Critical Hypergamy and the Enslavement of Women in Capitalist Modernity
I confess: more and more, I find myself coming to dislike the adult human female—at least those in my orbit. This is not an abstract misogyny but a reaction to lived experience. Again and again I encounter patterns that give credence to the so-called hypergamy thesis. At first I dismissed it as crude evolutionary psychology or as red-pill ressentiment. Yet the longer I observe the behaviour of women under late stage capitalism, the more I see that what passes for “choice” is in fact social engineering. Women are not simply hypergamous by nature—they are made to be so, brainwashed into hypergamy by a system that weaponises their survival instincts and sells them enslavement in the guise of empowerment.
The Contractual Illusion of Freedom
Modernity preaches that women are free. But this freedom, stripped of transcendence, is little more than the freedom to negotiate contracts within predetermined conditions. Liberal modernity offers “rights” defined by expensive law, privileges masquerading as justice, and conditional indulgences doled out by privilege itself. Women are told they are liberated because they can “choose” partners, jobs, lifestyles. But what they are actually given are managed negotiations with their captors.
Hypergamy—choosing up, trading up, seeking the “better master”—is not instinct but adaptation. In a world without transcendence, without the horizon of Judgment, survival is achieved by attaching oneself to power, wealth, or privilege. This is not liberation; it is managed captivity.
Mainstream Feminism as Capitalist Reinforcement
Mainstream Western feminism has not destroyed patriarchy but perfected its camouflage. By equating empowerment with entry into the marketplace, it has trained women to see their bodies and desires as commodities. Autonomy is reduced to wage labour or consumption. “Liberation” is redefined as the ability to exchange one form of servitude (domestic dependence) for another (corporate exploitation).
In this schema, hypergamy becomes not merely tolerated but celebrated: a woman who secures the wealthiest partner is framed as savvy, empowered, “winning.” The system reinforces this by making survival precarious for those who do not play along. Capitalist feminism thus colludes with patriarchal capitalism to reproduce hierarchy under the guise of choice.
The Personal Experience of Illusion
It is here that my distaste emerges.

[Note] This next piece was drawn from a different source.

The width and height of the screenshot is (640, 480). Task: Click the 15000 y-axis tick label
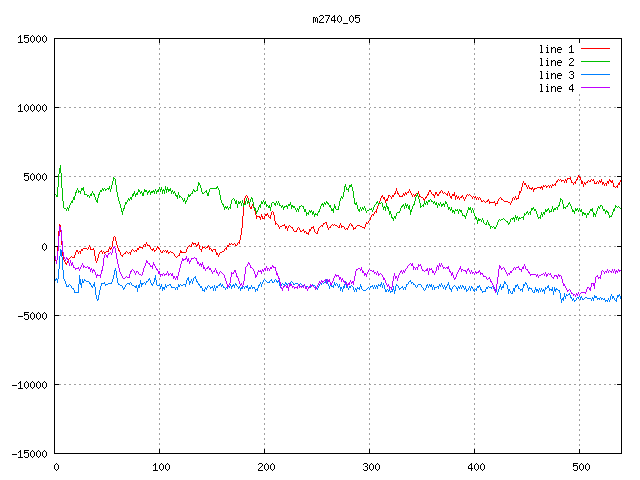(32, 39)
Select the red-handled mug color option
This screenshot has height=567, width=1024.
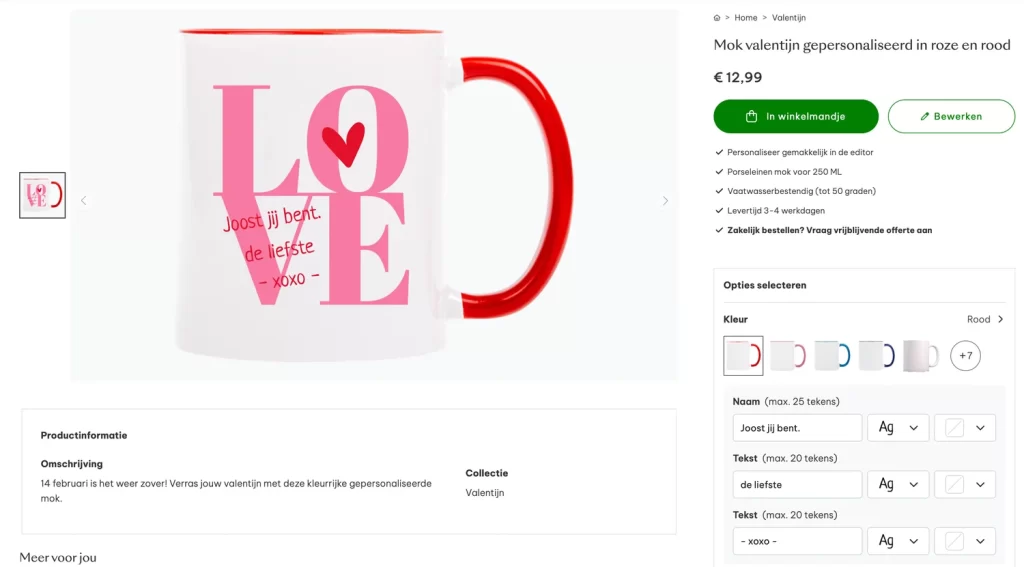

I see women who confuse manipulation for agency, who mask transactional logic as love, who believe themselves emancipated while enacting the system’s script. I do not hate them as persons, but I resent the machinery that has reduced them to operatives of capital’s code.
The tragedy is not that women are “naturally hypergamous.” The tragedy is that an entire civilisation has drilled hypergamy into them as survival, while convincing them it is empowerment. Women then carry this coding into relationships, making them the frontline carriers of a system that enslaves them even as it uses them to enslave others.
Transcendence as Counterpoint
If freedom is ever to be real, it must be anchored in transcendence. Without transcendence, every “choice” collapses into contract, every relationship into transaction. With transcendence, however, love ceases to be a commodity. It becomes theophanic—the appearance of the Divine in the beloved, beyond calculation, beyond commerce.
True liberation will never be found in contract negotiations with privilege. It will only come by shattering the capitalist-patriarchal spell and restoring transcendence to human relations. Until then, what passes as female freedom in the West will remain hypergamous captivity, enforced by a system that has stripped women of the sacred and made them slaves to privilege while convincing them they are free.
Conclusion
Critical hypergamy, then, is not an attack on women but a critique of the conditions that have made women its operatives. It unmasks the way patriarchal capitalism has weaponised female desire, reducing it to a survival strategy that reproduces the very structures it claims to escape. The women I encounter daily, trapped in this cycle, may embody the problem, but they are not its source. The source is a civilisation that has erased transcendence and sold enslavement as liberation.